◆ Supplied information
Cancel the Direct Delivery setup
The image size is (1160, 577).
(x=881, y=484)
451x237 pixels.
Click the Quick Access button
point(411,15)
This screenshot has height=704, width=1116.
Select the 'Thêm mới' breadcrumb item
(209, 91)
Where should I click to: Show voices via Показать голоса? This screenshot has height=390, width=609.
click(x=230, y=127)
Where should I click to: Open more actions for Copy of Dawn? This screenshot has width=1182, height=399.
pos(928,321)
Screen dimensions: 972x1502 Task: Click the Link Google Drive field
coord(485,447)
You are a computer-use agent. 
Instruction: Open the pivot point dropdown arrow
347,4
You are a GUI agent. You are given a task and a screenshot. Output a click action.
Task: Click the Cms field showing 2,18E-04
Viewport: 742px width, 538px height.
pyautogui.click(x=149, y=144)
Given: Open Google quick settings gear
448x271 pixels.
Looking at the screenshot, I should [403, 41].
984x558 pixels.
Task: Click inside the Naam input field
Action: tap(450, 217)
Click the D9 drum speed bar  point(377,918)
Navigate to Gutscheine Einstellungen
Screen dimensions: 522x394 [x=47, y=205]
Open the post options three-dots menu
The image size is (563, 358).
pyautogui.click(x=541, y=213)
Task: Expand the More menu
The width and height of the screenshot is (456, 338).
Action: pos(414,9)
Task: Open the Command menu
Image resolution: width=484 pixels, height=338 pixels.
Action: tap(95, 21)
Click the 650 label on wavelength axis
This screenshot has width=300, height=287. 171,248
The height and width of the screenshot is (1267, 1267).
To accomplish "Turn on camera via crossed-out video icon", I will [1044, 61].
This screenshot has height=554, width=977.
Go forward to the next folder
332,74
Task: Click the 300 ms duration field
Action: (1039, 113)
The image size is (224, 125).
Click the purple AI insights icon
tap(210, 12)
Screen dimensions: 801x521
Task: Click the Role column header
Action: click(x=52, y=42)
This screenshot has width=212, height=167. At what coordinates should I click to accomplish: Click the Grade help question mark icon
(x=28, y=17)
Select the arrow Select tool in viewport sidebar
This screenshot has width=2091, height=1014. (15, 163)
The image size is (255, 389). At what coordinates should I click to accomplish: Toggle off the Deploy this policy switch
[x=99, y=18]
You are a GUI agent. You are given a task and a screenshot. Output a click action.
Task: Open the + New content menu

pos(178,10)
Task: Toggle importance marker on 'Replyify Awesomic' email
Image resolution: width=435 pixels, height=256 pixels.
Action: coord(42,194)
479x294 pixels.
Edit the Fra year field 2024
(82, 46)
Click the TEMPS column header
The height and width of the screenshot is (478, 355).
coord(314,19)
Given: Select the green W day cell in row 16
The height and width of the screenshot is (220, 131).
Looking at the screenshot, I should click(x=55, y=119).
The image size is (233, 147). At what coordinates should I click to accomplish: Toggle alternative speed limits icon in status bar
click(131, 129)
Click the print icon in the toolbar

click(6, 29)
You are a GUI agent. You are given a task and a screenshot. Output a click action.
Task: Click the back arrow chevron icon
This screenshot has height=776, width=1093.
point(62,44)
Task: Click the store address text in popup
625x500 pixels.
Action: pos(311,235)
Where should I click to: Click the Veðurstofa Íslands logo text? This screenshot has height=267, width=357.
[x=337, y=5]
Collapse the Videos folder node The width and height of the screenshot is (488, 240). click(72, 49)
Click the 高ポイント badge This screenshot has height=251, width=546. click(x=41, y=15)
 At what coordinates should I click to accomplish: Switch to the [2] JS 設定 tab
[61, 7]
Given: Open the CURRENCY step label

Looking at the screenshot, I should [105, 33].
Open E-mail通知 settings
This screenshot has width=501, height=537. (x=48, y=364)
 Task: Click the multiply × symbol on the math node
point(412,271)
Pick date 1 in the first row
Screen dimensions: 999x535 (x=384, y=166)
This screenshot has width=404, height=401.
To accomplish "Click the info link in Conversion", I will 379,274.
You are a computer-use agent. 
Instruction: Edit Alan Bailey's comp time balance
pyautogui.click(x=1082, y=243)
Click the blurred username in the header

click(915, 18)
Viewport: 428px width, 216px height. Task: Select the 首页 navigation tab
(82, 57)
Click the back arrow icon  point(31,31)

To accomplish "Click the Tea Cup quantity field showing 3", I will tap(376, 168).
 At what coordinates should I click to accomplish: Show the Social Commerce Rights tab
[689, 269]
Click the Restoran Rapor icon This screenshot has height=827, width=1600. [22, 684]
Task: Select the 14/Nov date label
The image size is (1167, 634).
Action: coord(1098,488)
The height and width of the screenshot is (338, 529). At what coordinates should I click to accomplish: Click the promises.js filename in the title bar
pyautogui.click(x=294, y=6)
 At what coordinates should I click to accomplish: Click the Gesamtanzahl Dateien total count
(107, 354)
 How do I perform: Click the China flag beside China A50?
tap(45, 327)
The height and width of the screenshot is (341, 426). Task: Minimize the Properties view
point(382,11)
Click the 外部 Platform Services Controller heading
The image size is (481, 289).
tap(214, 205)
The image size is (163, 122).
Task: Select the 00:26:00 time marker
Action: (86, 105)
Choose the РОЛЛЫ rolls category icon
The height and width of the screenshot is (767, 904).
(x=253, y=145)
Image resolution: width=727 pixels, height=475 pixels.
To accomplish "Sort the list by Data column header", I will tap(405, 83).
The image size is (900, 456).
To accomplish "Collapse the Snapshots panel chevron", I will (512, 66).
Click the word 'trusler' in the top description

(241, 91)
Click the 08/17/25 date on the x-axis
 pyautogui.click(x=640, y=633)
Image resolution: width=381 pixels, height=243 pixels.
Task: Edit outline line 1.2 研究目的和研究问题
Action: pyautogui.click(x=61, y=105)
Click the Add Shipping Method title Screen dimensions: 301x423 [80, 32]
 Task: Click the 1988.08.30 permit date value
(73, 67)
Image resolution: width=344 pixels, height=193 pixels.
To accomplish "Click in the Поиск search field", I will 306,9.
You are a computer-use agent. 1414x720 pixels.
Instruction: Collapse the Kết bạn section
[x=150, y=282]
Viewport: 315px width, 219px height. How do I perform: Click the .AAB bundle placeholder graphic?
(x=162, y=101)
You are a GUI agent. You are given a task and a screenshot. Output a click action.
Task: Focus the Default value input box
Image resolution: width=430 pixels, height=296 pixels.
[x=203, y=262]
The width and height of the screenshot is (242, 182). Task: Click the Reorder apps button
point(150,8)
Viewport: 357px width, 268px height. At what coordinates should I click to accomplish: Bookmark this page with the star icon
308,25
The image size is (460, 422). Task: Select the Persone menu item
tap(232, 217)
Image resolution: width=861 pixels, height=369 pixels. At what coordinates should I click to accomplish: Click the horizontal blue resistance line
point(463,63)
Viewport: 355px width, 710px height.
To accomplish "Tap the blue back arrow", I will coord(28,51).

◆ Work instructions
The complete listing is to be repeated exactly.

◆ Response
Cancel the Direct Delivery setup
The image size is (1160, 577).
(x=881, y=484)
451x237 pixels.
Click the Quick Access button
point(411,15)
This screenshot has height=704, width=1116.
Select the 'Thêm mới' breadcrumb item
(209, 91)
Where should I click to: Show voices via Показать голоса? This screenshot has height=390, width=609.
click(x=230, y=127)
Where should I click to: Open more actions for Copy of Dawn? This screenshot has width=1182, height=399.
pos(928,321)
Screen dimensions: 972x1502 Task: Click the Link Google Drive field
coord(485,447)
You are a computer-use agent. 
Instruction: Open the pivot point dropdown arrow
347,4
You are a GUI agent. You are given a task and a screenshot. Output a click action.
Task: Click the Cms field showing 2,18E-04
Viewport: 742px width, 538px height.
pyautogui.click(x=149, y=144)
Given: Open Google quick settings gear
448x271 pixels.
Looking at the screenshot, I should [403, 41].
984x558 pixels.
Task: Click inside the Naam input field
Action: tap(450, 217)
Click the D9 drum speed bar  point(377,918)
Navigate to Gutscheine Einstellungen
Screen dimensions: 522x394 [x=47, y=205]
Open the post options three-dots menu
The image size is (563, 358).
pyautogui.click(x=541, y=213)
Task: Expand the More menu
The width and height of the screenshot is (456, 338).
Action: pos(414,9)
Task: Open the Command menu
Image resolution: width=484 pixels, height=338 pixels.
Action: tap(95, 21)
Click the 650 label on wavelength axis
This screenshot has width=300, height=287. 171,248
The height and width of the screenshot is (1267, 1267).
To accomplish "Turn on camera via crossed-out video icon", I will [1044, 61].
This screenshot has height=554, width=977.
Go forward to the next folder
332,74
Task: Click the 300 ms duration field
Action: (1039, 113)
The image size is (224, 125).
Click the purple AI insights icon
tap(210, 12)
Screen dimensions: 801x521
Task: Click the Role column header
Action: click(x=52, y=42)
This screenshot has width=212, height=167. At what coordinates should I click to accomplish: Click the Grade help question mark icon
(x=28, y=17)
Select the arrow Select tool in viewport sidebar
This screenshot has width=2091, height=1014. (15, 163)
The image size is (255, 389). At what coordinates should I click to accomplish: Toggle off the Deploy this policy switch
[x=99, y=18]
You are a GUI agent. You are given a task and a screenshot. Output a click action.
Task: Open the + New content menu

pos(178,10)
Task: Toggle importance marker on 'Replyify Awesomic' email
Image resolution: width=435 pixels, height=256 pixels.
Action: coord(42,194)
479x294 pixels.
Edit the Fra year field 2024
(82, 46)
Click the TEMPS column header
The height and width of the screenshot is (478, 355).
coord(314,19)
Given: Select the green W day cell in row 16
The height and width of the screenshot is (220, 131).
Looking at the screenshot, I should click(x=55, y=119).
The image size is (233, 147). At what coordinates should I click to accomplish: Toggle alternative speed limits icon in status bar
click(131, 129)
Click the print icon in the toolbar

click(6, 29)
You are a GUI agent. You are given a task and a screenshot. Output a click action.
Task: Click the back arrow chevron icon
This screenshot has height=776, width=1093.
point(62,44)
Task: Click the store address text in popup
625x500 pixels.
Action: pos(311,235)
Where should I click to: Click the Veðurstofa Íslands logo text? This screenshot has height=267, width=357.
[x=337, y=5]
Collapse the Videos folder node The width and height of the screenshot is (488, 240). click(72, 49)
Click the 高ポイント badge This screenshot has height=251, width=546. click(x=41, y=15)
 At what coordinates should I click to accomplish: Switch to the [2] JS 設定 tab
[61, 7]
Given: Open the CURRENCY step label

Looking at the screenshot, I should [105, 33].
Open E-mail通知 settings
This screenshot has width=501, height=537. (x=48, y=364)
 Task: Click the multiply × symbol on the math node
point(412,271)
Pick date 1 in the first row
Screen dimensions: 999x535 (x=384, y=166)
This screenshot has width=404, height=401.
To accomplish "Click the info link in Conversion", I will 379,274.
You are a computer-use agent. 
Instruction: Edit Alan Bailey's comp time balance
pyautogui.click(x=1082, y=243)
Click the blurred username in the header

click(915, 18)
Viewport: 428px width, 216px height. Task: Select the 首页 navigation tab
(82, 57)
Click the back arrow icon  point(31,31)

To accomplish "Click the Tea Cup quantity field showing 3", I will tap(376, 168).
 At what coordinates should I click to accomplish: Show the Social Commerce Rights tab
[689, 269]
Click the Restoran Rapor icon This screenshot has height=827, width=1600. [22, 684]
Task: Select the 14/Nov date label
The image size is (1167, 634).
Action: coord(1098,488)
The height and width of the screenshot is (338, 529). At what coordinates should I click to accomplish: Click the promises.js filename in the title bar
pyautogui.click(x=294, y=6)
 At what coordinates should I click to accomplish: Click the Gesamtanzahl Dateien total count
(107, 354)
 How do I perform: Click the China flag beside China A50?
tap(45, 327)
The height and width of the screenshot is (341, 426). Task: Minimize the Properties view
point(382,11)
Click the 外部 Platform Services Controller heading
The image size is (481, 289).
tap(214, 205)
The image size is (163, 122).
Task: Select the 00:26:00 time marker
Action: (86, 105)
Choose the РОЛЛЫ rolls category icon
The height and width of the screenshot is (767, 904).
(x=253, y=145)
Image resolution: width=727 pixels, height=475 pixels.
To accomplish "Sort the list by Data column header", I will tap(405, 83).
The image size is (900, 456).
To accomplish "Collapse the Snapshots panel chevron", I will (512, 66).
Click the word 'trusler' in the top description

(241, 91)
Click the 08/17/25 date on the x-axis
 pyautogui.click(x=640, y=633)
Image resolution: width=381 pixels, height=243 pixels.
Task: Edit outline line 1.2 研究目的和研究问题
Action: pyautogui.click(x=61, y=105)
Click the Add Shipping Method title Screen dimensions: 301x423 [80, 32]
 Task: Click the 1988.08.30 permit date value
(73, 67)
Image resolution: width=344 pixels, height=193 pixels.
To accomplish "Click in the Поиск search field", I will 306,9.
You are a computer-use agent. 1414x720 pixels.
Instruction: Collapse the Kết bạn section
[x=150, y=282]
Viewport: 315px width, 219px height. How do I perform: Click the .AAB bundle placeholder graphic?
(x=162, y=101)
You are a GUI agent. You are given a task and a screenshot. Output a click action.
Task: Focus the Default value input box
Image resolution: width=430 pixels, height=296 pixels.
[x=203, y=262]
The width and height of the screenshot is (242, 182). Task: Click the Reorder apps button
point(150,8)
Viewport: 357px width, 268px height. At what coordinates should I click to accomplish: Bookmark this page with the star icon
308,25
The image size is (460, 422). Task: Select the Persone menu item
tap(232, 217)
Image resolution: width=861 pixels, height=369 pixels. At what coordinates should I click to accomplish: Click the horizontal blue resistance line
point(463,63)
Viewport: 355px width, 710px height.
To accomplish "Tap the blue back arrow", I will coord(28,51).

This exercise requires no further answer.